**REQUIREMENT:** Every line below that contains the word "pixels" must be copied.

**INPUT DATA:**
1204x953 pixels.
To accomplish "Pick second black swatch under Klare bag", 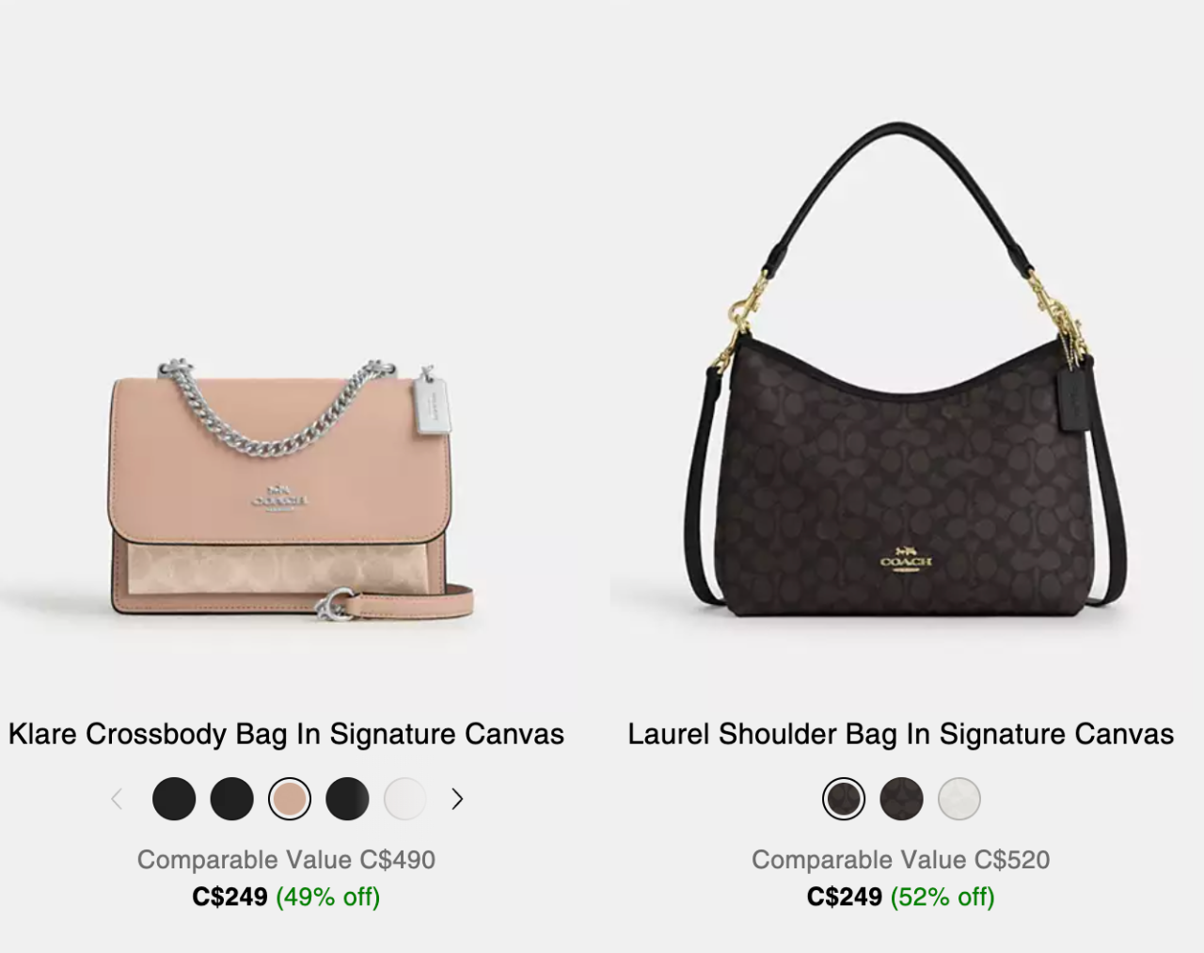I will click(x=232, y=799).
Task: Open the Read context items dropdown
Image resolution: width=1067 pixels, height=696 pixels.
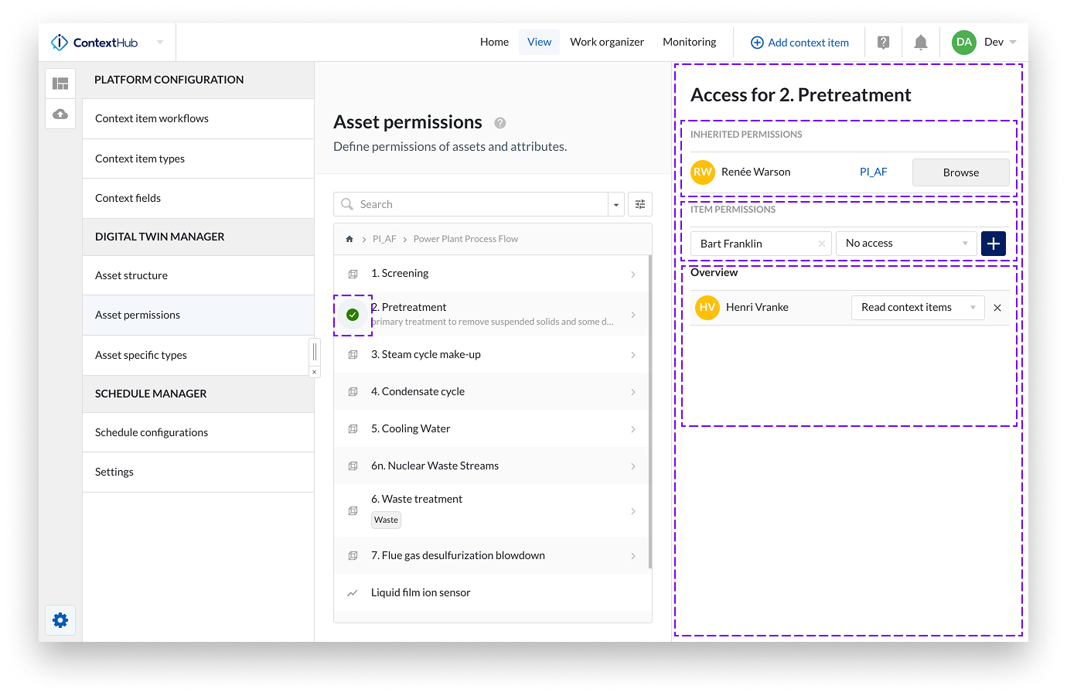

---

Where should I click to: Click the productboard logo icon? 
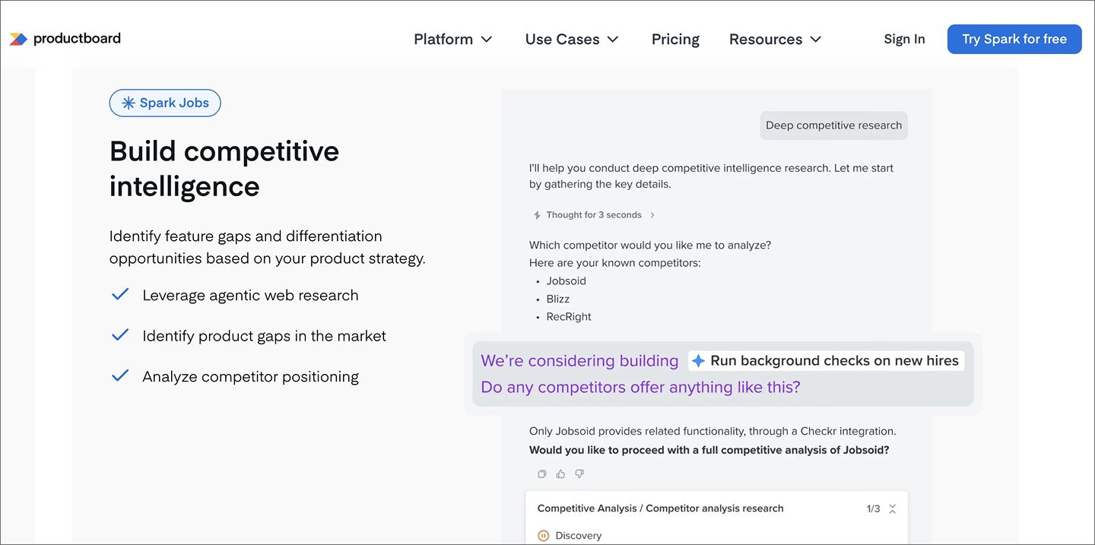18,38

==

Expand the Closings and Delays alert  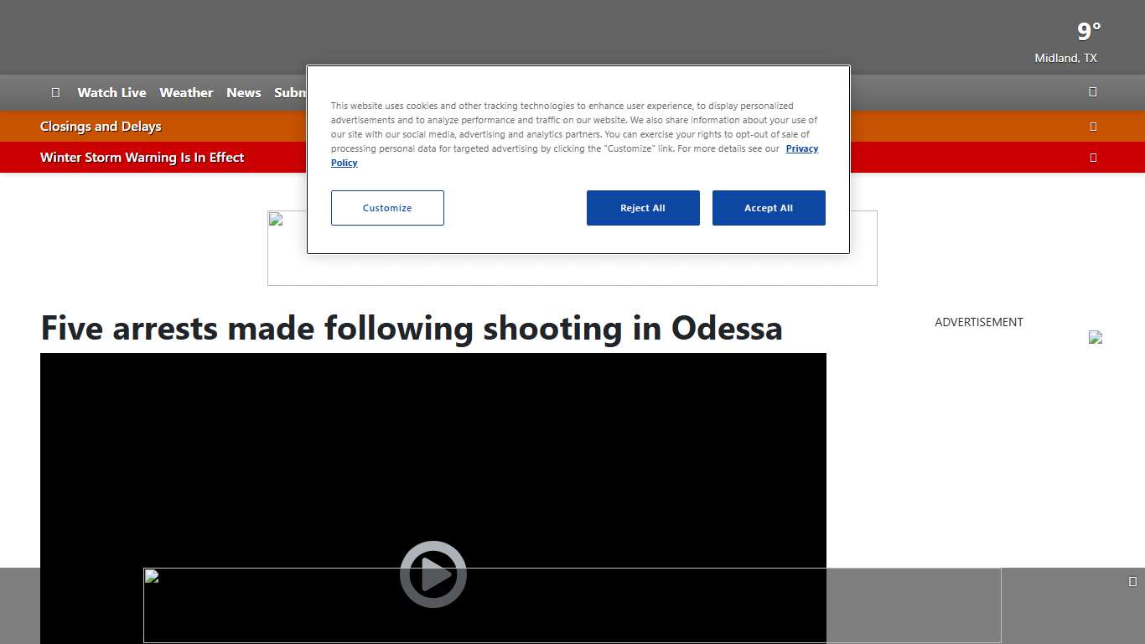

**OUTPUT:**
1204x953 pixels.
Image resolution: width=1067 pixels, height=696 pixels.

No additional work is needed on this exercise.